Anthropic's Test-Time Scaling Framework Dramatically Boosts Claude-4.5-Opus on Coding Benchmarks
Key Takeaways
- ▸Anthropic demonstrates a new test-time scaling framework tailored for long-horizon agentic coding tasks, departing from traditional methods designed for bounded outputs
- ▸Claude-4.5-Opus achieves 77.6% accuracy on SWE-Bench Verified, a 6.7 percentage-point improvement using the framework
- ▸The approach converts agent rollouts into compact trajectory summaries that preserve salient hypotheses, progress, and failure modes while discarding noise
Summary
Anthropic researchers have published a novel framework for test-time scaling specifically designed for agentic coding tasks. Unlike traditional test-time scaling methods optimized for bounded outputs, the framework handles the long-horizon trajectories of coding agents by converting each rollout into a structured summary that preserves key insights while discarding low-signal details. This representation-centric approach enables effective selection and reuse of prior agent experiences.
The framework introduces two complementary inference-time scaling methods: Recursive Tournament Voting (RTV), which recursively narrows a population of rollout summaries through small-group comparisons, and a sequential scaling approach adapted from Parallel-Distill-Refine (PDR) that conditions new rollouts on summaries from prior attempts. Together, these methods create a system where agents can learn from and build upon previous attempts more effectively than traditional multi-attempt approaches.

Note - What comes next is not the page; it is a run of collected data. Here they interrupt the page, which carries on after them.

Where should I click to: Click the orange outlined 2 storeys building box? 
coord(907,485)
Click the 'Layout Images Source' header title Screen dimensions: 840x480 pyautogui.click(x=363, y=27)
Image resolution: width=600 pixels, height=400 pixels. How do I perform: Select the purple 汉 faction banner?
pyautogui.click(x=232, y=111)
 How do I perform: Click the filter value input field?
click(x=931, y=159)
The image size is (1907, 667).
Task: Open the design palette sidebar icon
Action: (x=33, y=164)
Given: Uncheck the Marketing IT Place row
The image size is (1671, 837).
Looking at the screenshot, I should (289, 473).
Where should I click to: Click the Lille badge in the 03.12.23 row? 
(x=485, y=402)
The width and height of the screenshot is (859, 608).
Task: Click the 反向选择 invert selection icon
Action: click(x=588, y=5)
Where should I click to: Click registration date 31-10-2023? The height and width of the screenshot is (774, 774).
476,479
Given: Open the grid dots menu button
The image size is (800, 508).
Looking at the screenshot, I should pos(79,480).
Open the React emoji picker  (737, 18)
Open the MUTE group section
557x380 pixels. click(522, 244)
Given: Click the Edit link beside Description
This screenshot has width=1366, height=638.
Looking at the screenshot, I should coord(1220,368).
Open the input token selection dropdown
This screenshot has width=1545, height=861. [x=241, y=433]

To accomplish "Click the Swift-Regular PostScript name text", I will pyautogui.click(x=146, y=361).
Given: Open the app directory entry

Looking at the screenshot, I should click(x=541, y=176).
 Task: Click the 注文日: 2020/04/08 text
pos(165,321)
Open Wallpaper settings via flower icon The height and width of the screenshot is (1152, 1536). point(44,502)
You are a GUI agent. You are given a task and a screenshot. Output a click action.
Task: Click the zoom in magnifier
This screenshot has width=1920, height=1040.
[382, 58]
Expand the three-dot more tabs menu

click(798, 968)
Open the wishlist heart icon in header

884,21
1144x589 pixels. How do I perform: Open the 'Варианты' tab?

The results demonstrate the framework's practical impact: Claude-4.5-Opus improved from 70.9% to 77.6% on SWE-Bench Verified (mini-SWE-agent) and from 46.9% to 59.1% on Terminal-Bench v2.0 (Terminus 1). These significant performance gains suggest that test-time scaling for long-horizon agents fundamentally hinges on better representing, selecting from, and reusing past experiences.
- Two complementary scaling methods—Recursive Tournament Voting for parallel scaling and adapted PDR for sequential scaling—enable agents to reuse and build on prior attempts
- The research frames test-time scaling for agents as fundamentally a problem of representation, selection, and experience reuse
Editorial Opinion
This research represents a meaningful inflection point for AI agents. By recognizing that agentic coding requires a fundamentally different approach to test-time scaling—one centered on trajectory summarization and experience reuse—Anthropic has identified a powerful lever for improving long-horizon task performance. The significant benchmark improvements suggest that this representation-first philosophy could become central to breakthrough advances in autonomous agents across domains beyond code generation.